Demek ki insan bazen bilmeden, bazen de nefsine uyarak hata yapabilir, bu her şeyin mahvolması manasına gelmez, ümidin kesilmesini gerektirmez. Kullar ne kadar günah işlemiş olurlarsa olsunlar, bir daha kesinlikle yapmamak üzere dönüş yaparlarsa, yani umutsuzluğa kapılmadan Allah'a yönelip tevbe ederlerse, Allah onları affeder. Günahlarımızın affı ve yeni günahlardan korunma konusunda Allah'tan asla ümit kesmemeliyiz.
***
Şunu da hatırdan çıkarmamak gerekir ki; kesin olarak haram olan bir şeyin haram olduğuna inanmayan, kabul etmeyen kafir olur. İmana dönmeden o haliyle ölürse ebedi cehenneme gider.

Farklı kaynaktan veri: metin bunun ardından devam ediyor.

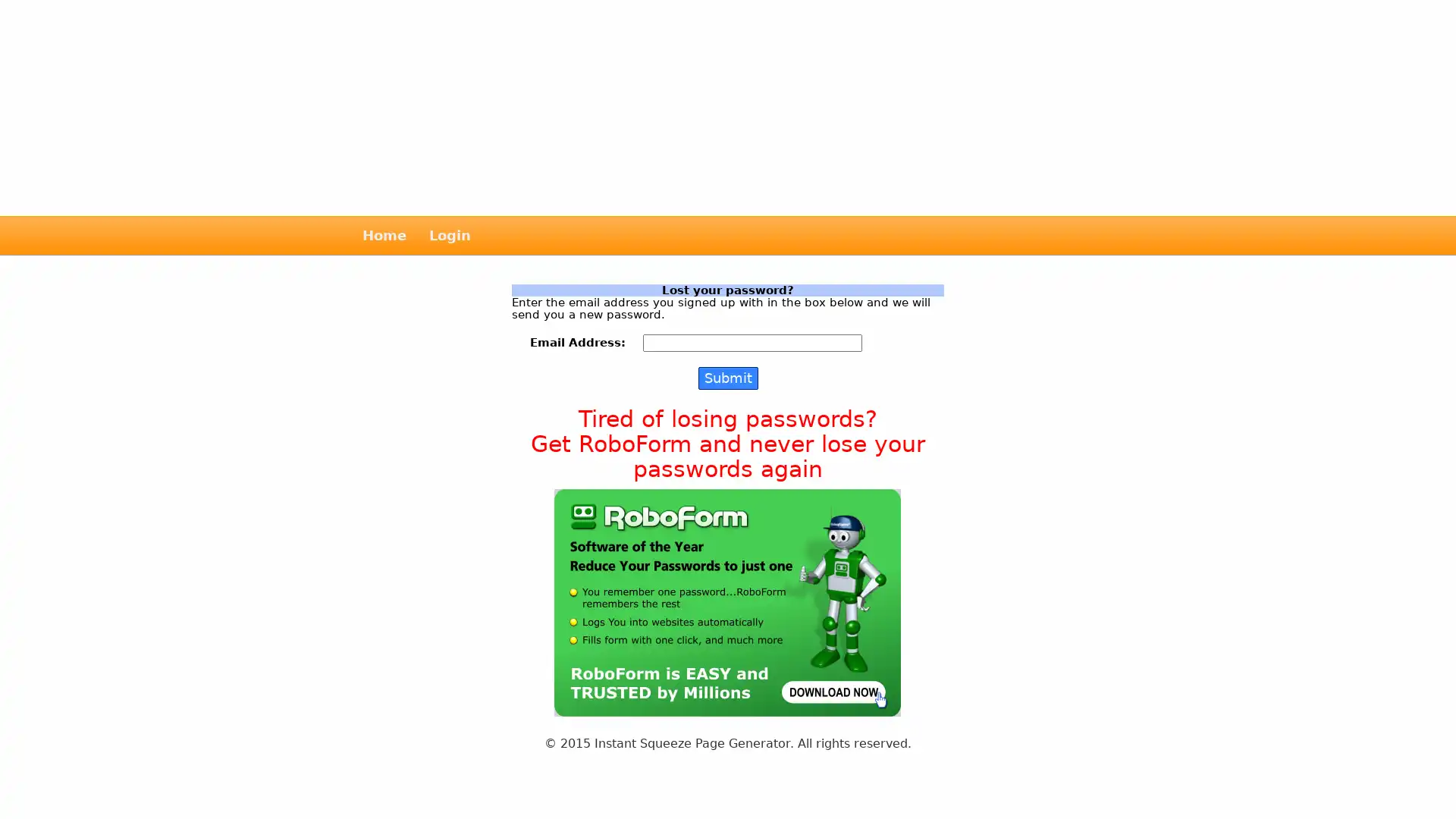 This screenshot has height=819, width=1456. I want to click on Submit, so click(726, 376).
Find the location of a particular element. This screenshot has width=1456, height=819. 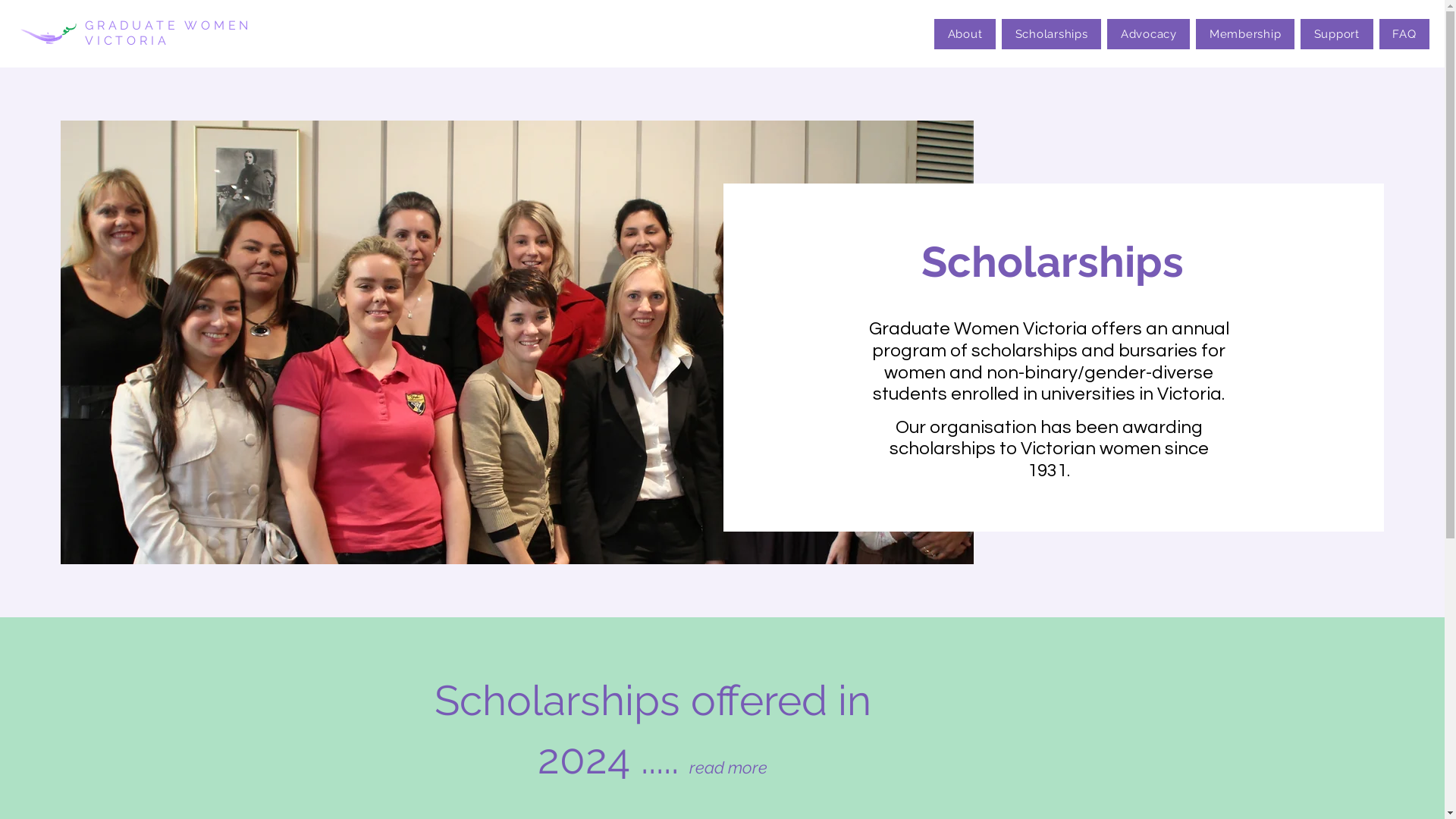

'FAQ' is located at coordinates (1404, 34).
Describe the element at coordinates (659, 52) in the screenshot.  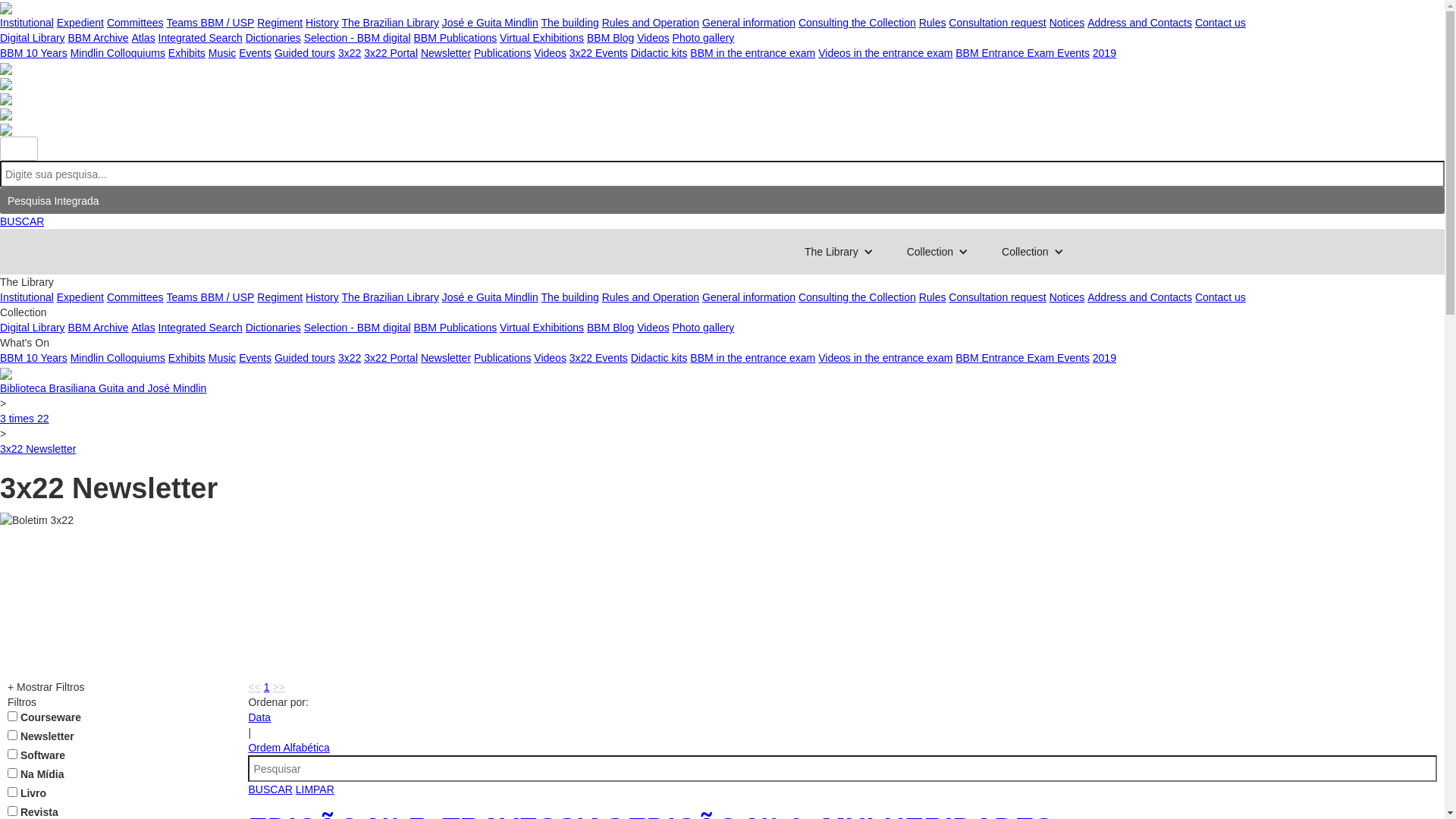
I see `'Didactic kits'` at that location.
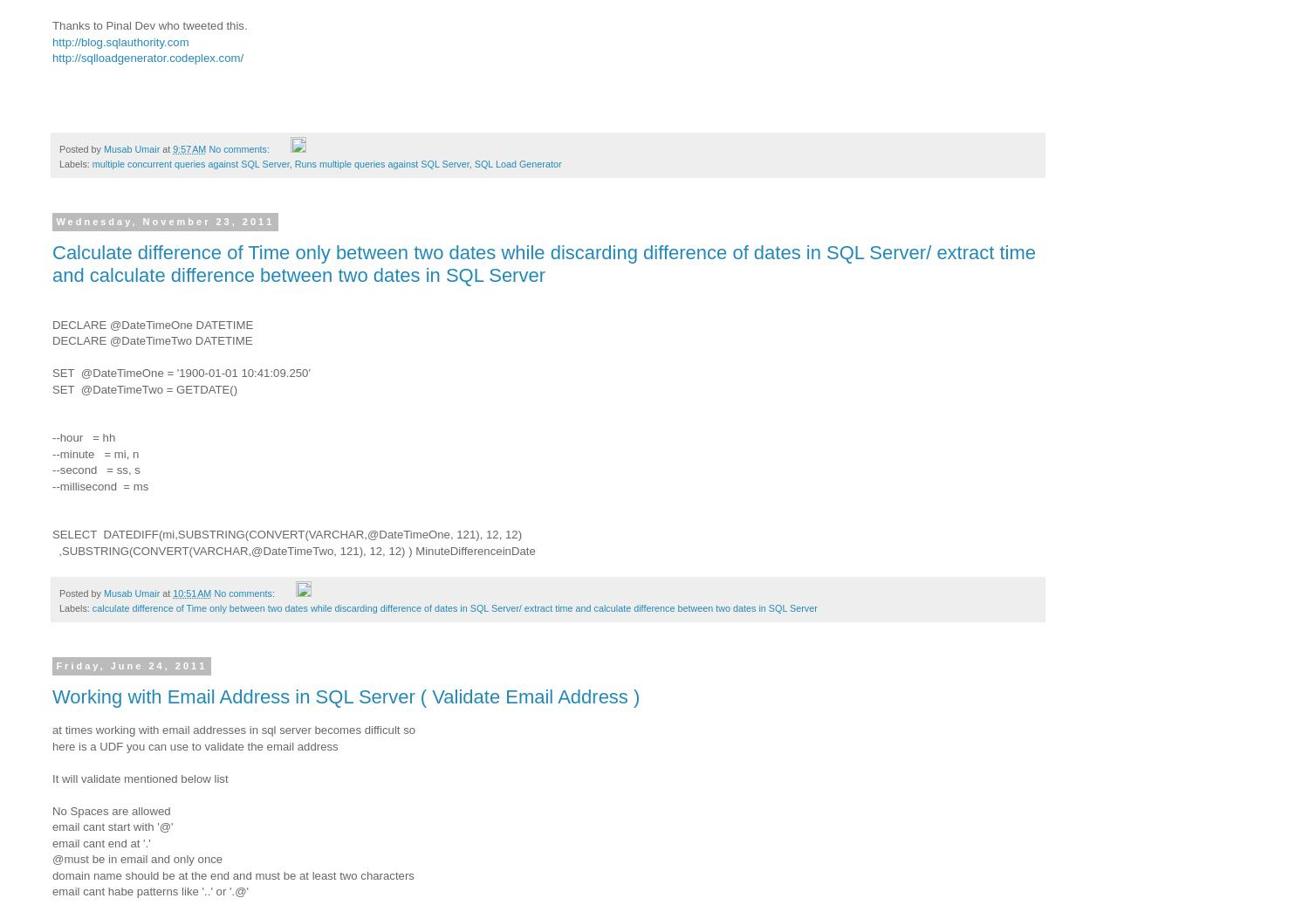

O yüzden insan –şeytana uyup günah işliyor olsa bile- yine de haram olan şeyler için "haram değil, bu devirde böyle şey olmaz" deyip inkar etmemeli, bilakis Rabbine tevbe ederek günahından uzaklaşmaya çalışmalıdır.
Allah'ın (c.c) bir lütfudur ki, tevbe kapısı daima açık tutulmuştur. Tevbe edenlerin o kötülükleri hiç işlememiş gibi olacağı müjdesi verilmiştir.
O halde Yapılan haramın günah olduğunu inkar etmeden, yaptığın günah ve kötülüğü sevmeden, günahından dolayı tevbe et, Allah’tan af dile ve o günahtan uzaklaş!